Woman goes under the knife to evade debt
She used borrowed bank cards to finance her surgery.
A 59-year old woman from the central Chinese city of Wuhan transformed her appearance through plastic surgery in order to avoid $3.71 million of personal debts, Xinhua said.
In a case highlighting the challenges facing China as it tries to establish a “credit society”, police were “astonished” after apprehending the woman, who fled to the southeastern Chinese city of Shenzhen after a court in Wuhan ordered her to pay off her debt. “We were surprised at the scene,” Xinhua news agency quoted a policeman as saying. “She looked in her 30s and was different from the photos we had.”
The woman, identified as Zhu Najuan, also confessed to using other people’s identity cards to travel across the country by train. She financed her plastic surgery using borrowed bank cards.

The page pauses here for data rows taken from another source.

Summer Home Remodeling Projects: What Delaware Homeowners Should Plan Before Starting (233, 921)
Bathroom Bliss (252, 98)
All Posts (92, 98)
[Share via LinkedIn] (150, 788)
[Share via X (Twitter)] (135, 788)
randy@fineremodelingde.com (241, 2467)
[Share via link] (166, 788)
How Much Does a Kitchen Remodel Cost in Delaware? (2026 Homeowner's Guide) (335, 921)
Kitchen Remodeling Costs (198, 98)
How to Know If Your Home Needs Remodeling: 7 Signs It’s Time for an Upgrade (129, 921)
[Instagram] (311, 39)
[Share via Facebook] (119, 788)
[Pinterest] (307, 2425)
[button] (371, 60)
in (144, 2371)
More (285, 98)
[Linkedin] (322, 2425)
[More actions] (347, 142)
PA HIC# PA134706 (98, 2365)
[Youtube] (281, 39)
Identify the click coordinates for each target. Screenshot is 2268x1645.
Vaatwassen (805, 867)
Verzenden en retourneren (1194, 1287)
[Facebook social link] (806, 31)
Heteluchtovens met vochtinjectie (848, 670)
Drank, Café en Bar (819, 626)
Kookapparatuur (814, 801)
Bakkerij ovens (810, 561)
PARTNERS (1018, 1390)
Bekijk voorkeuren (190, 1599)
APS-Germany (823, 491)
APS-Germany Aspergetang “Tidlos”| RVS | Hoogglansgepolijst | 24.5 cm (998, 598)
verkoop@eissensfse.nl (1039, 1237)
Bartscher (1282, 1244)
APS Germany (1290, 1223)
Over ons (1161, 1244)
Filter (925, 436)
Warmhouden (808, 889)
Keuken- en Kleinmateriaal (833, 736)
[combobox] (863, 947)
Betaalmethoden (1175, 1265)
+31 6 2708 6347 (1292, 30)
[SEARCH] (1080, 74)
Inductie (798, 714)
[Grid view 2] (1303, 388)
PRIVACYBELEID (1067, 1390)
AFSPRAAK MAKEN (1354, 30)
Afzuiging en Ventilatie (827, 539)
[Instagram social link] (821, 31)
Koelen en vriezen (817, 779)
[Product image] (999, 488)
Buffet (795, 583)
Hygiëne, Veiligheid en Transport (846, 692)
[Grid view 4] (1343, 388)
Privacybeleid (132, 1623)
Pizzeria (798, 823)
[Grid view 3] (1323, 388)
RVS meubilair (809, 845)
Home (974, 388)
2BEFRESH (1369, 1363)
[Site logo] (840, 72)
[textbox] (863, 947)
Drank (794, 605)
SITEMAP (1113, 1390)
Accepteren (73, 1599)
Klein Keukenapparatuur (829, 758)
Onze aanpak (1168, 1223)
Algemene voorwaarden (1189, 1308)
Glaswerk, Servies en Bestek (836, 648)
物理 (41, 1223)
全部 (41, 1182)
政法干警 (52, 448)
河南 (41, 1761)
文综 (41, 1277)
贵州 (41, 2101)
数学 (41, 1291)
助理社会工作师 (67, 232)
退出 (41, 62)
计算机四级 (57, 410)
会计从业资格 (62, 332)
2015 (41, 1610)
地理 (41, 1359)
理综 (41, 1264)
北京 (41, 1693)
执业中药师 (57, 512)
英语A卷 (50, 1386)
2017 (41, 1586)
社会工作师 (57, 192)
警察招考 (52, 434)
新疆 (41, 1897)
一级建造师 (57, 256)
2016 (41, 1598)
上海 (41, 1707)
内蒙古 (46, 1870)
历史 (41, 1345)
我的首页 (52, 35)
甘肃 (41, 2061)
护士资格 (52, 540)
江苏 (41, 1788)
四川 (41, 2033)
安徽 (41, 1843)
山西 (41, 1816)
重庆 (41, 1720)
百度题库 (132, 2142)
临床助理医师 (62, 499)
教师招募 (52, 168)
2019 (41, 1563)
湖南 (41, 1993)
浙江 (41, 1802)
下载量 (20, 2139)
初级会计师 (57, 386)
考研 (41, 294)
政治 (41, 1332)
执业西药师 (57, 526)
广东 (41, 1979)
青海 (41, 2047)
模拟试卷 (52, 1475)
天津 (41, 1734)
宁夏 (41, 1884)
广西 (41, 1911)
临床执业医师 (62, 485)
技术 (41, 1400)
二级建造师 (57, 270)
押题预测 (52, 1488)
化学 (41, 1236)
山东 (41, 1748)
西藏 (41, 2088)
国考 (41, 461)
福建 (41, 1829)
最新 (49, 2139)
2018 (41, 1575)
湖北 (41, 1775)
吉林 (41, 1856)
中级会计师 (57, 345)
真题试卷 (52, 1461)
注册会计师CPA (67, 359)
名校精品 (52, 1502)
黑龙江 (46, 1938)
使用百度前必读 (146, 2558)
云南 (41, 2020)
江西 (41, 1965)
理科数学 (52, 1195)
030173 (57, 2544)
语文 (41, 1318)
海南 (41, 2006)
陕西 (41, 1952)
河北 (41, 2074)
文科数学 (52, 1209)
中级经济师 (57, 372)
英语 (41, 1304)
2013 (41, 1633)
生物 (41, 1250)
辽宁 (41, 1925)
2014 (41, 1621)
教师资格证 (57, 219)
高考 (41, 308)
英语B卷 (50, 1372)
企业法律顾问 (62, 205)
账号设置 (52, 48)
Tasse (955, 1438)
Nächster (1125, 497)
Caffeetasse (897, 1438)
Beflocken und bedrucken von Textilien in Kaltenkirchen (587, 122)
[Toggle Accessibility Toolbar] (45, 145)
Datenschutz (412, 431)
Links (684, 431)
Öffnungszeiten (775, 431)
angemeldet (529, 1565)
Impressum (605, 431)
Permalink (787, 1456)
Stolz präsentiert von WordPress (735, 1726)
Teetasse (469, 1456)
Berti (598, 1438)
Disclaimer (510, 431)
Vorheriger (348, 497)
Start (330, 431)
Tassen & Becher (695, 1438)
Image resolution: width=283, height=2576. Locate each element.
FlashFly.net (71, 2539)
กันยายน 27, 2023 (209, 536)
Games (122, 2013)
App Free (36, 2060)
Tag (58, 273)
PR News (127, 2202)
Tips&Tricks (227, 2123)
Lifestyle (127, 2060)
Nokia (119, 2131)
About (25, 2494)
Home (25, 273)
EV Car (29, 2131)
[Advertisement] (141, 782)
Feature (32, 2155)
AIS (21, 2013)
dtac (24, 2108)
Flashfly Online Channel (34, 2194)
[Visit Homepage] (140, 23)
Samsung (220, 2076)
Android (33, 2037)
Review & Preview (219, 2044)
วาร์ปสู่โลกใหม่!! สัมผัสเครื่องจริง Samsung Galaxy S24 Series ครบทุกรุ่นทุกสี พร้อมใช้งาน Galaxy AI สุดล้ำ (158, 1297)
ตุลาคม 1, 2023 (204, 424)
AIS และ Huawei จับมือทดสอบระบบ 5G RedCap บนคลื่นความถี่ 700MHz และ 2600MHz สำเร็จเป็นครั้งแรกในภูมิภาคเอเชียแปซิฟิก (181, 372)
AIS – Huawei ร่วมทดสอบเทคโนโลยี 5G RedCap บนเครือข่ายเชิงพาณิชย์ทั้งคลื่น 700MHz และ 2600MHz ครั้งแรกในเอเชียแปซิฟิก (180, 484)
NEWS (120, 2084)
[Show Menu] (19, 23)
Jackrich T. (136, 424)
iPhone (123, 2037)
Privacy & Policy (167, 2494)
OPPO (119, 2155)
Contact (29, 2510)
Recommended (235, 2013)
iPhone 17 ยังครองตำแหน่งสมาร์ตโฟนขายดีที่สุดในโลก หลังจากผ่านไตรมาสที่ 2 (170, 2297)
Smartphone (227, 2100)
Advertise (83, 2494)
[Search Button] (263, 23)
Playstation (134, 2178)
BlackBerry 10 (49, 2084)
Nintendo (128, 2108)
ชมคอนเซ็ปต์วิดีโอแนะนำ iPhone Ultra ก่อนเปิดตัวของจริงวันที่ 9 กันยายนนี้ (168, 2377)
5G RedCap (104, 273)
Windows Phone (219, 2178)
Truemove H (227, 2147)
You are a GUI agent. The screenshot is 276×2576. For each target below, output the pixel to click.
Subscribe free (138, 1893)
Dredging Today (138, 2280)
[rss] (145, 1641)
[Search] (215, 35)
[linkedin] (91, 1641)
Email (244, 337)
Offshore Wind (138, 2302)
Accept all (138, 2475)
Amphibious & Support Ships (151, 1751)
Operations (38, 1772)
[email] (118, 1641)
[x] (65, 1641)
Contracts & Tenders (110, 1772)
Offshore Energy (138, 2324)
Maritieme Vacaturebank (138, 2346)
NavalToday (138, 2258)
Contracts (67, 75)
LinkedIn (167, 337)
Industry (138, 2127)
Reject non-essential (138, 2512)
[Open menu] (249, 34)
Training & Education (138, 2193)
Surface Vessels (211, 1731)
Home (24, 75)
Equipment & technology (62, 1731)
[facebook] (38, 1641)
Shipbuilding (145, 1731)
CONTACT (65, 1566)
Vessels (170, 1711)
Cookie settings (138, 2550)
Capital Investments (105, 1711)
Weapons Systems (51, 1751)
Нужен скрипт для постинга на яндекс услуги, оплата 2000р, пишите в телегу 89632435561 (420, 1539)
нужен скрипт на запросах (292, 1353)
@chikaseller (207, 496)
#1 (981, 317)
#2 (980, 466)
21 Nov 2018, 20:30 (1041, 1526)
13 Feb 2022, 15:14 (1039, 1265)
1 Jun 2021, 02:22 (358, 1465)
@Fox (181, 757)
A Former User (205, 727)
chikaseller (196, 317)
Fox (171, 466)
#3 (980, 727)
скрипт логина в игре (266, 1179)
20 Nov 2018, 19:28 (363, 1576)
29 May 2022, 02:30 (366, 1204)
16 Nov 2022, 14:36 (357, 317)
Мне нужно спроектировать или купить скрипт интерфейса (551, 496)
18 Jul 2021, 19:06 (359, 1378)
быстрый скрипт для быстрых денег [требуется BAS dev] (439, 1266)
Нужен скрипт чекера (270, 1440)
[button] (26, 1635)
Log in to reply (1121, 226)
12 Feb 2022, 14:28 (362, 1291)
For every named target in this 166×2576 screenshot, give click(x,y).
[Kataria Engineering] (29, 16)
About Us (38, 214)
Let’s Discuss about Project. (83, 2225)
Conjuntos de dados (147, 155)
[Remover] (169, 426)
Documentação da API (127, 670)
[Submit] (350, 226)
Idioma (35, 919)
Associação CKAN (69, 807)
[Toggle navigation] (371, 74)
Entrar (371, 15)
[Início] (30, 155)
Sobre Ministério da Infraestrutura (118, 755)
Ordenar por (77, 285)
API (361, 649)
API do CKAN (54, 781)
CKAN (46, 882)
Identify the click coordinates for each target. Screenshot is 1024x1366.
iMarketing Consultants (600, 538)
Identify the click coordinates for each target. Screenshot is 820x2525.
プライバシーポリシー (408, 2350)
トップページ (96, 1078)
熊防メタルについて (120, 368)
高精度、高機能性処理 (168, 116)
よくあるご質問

Representatives from more than 300 Chinese cities released a declaration earlier in July promising to make more credit available for consumer spending, part of the country’s efforts to find new sources of economic growth and reduce dependence on heavy industry and state-driven infrastructure investment. But as the country strives to make more credit available to individuals, it is also facing a surge in household debt.
As regulators try to establish a reliable nationwide credit rating system, authorities are exploring ways to crack down on people who do not pay their debts. A court in Jiangsu province has drawn up a blacklist of defaulters. Anyone who calls an individual on the blacklist will be forced to listen to a pre-recorded message saying “please urge this person to fulfil their legal obligations”.